There will be more contested state legislative primaries in Nevada this year than at any point since at least 2014. Of the 106 possible primaries, 48 (45%) will be contested by more than one candidate.

Contested Republican primaries, in particular, more than doubled this year compared to 2020 from 15 to 31. Contested Democratic primaries also increased from 14 to 17. These numbers represent the most contested primaries for each party since at least 2014.

Thirteen incumbents face contested primaries, representing 38% of those incumbents seeking re-election, the most since 2016, when 41% of incumbents faced contested primaries.

The filing deadline for candidates running for state or federal office in Nevada this year was March 18. Candidates filed to run for all of the state’s 42 state Assembly districts and 11 of the 21 Senate districts.

Nineteen of those districts were left open, meaning no incumbents filed to run, the most since at least 2014. That represents more than one-third (36%) of the districts holding elections this year, all of which are guaranteed to be won by newcomers.

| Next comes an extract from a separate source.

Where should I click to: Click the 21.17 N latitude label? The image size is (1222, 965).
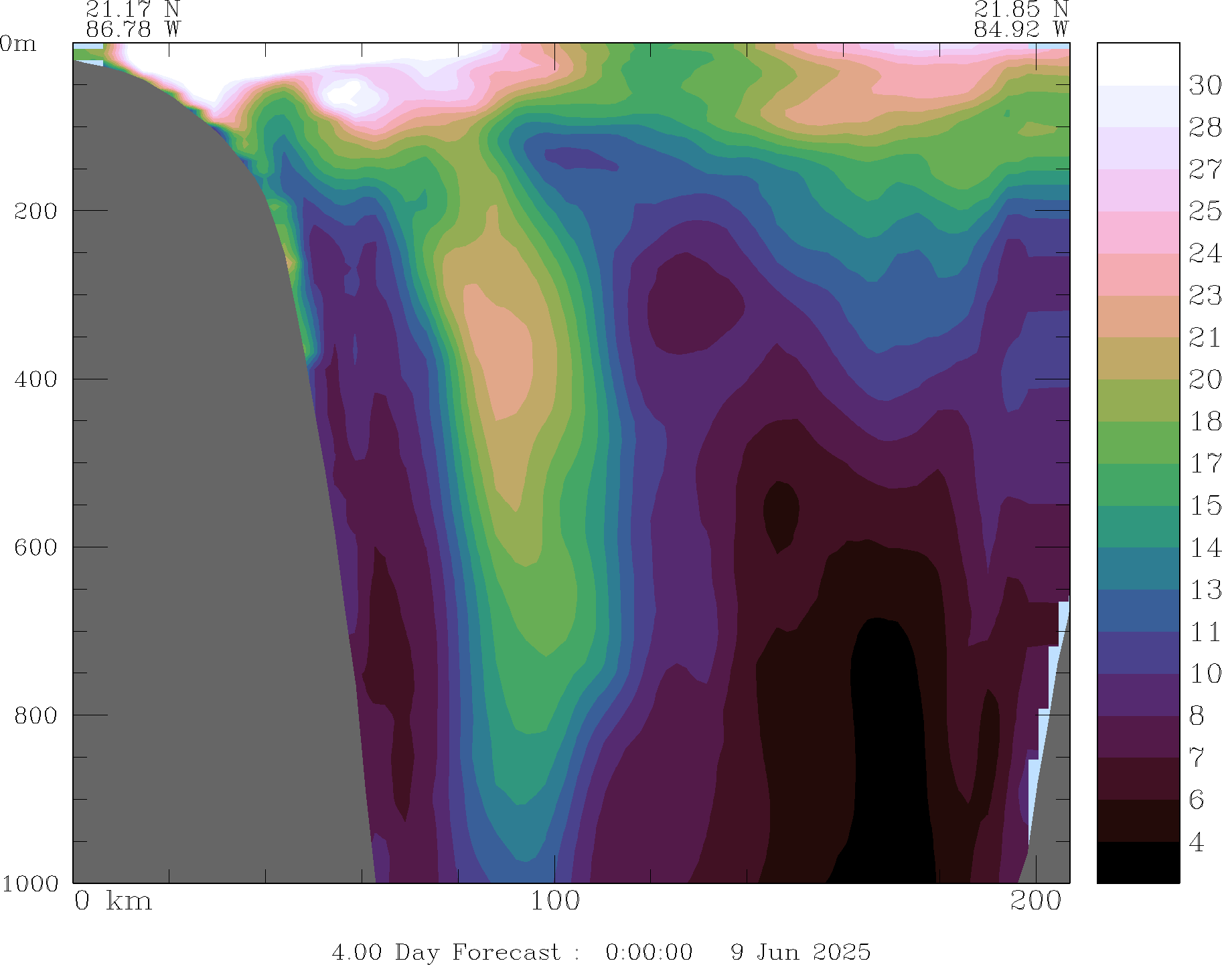coord(133,9)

Overall, 180 major party candidates filed to run this year: 66 Democrats and 114 Republicans. That’s 3.4 candidates per district, an increase from the 2.5 candidates per district in 2020 and 2.7 in 2018.

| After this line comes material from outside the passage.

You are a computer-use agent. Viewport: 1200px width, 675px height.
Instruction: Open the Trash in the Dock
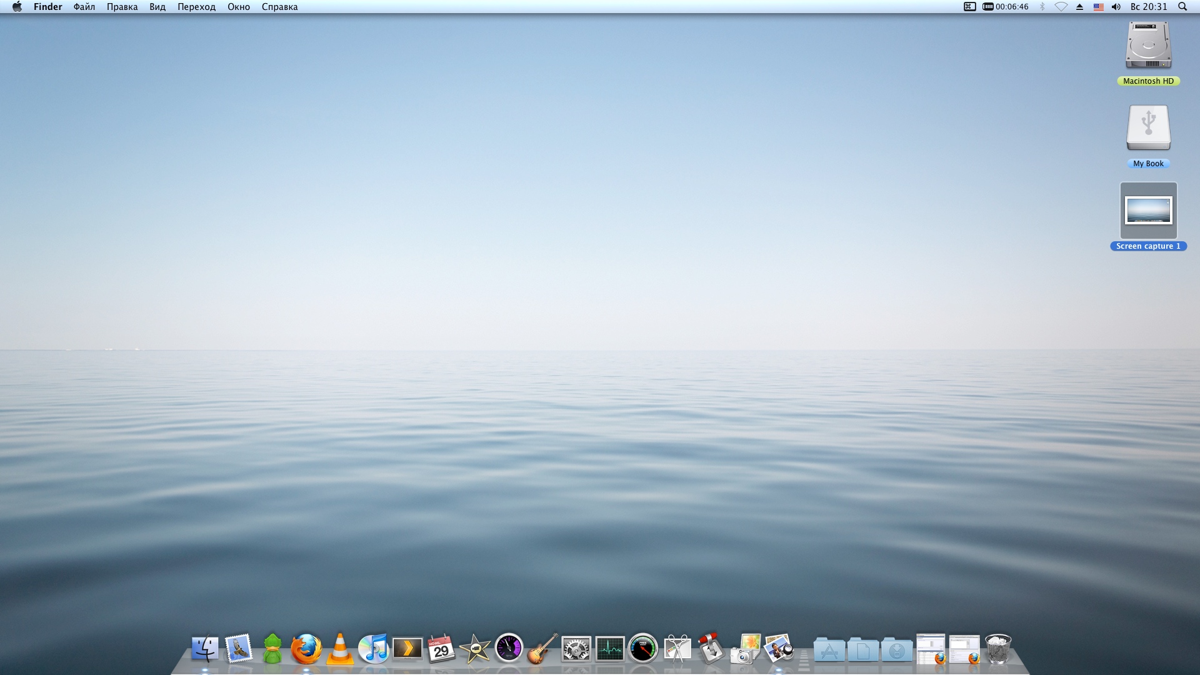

Nevada has been a Democratic trifecta since 2018 when Steve Sisolak (D) won the governorship. Democrats currently hold an 11-9 majority in the Senate and a 26-16 majority in the Assembly.

Between 1992 and 2020, majority control of the state Assembly changed four times. Democrats have controlled the chamber since 2016.

Between 1992 and 2020, majority control of the state Senate changed three times. As with the Assembly, Democrats have controlled the Senate since 2016.

Nevada’s state legislative primaries are scheduled for June 14, making them the 21st in the nation.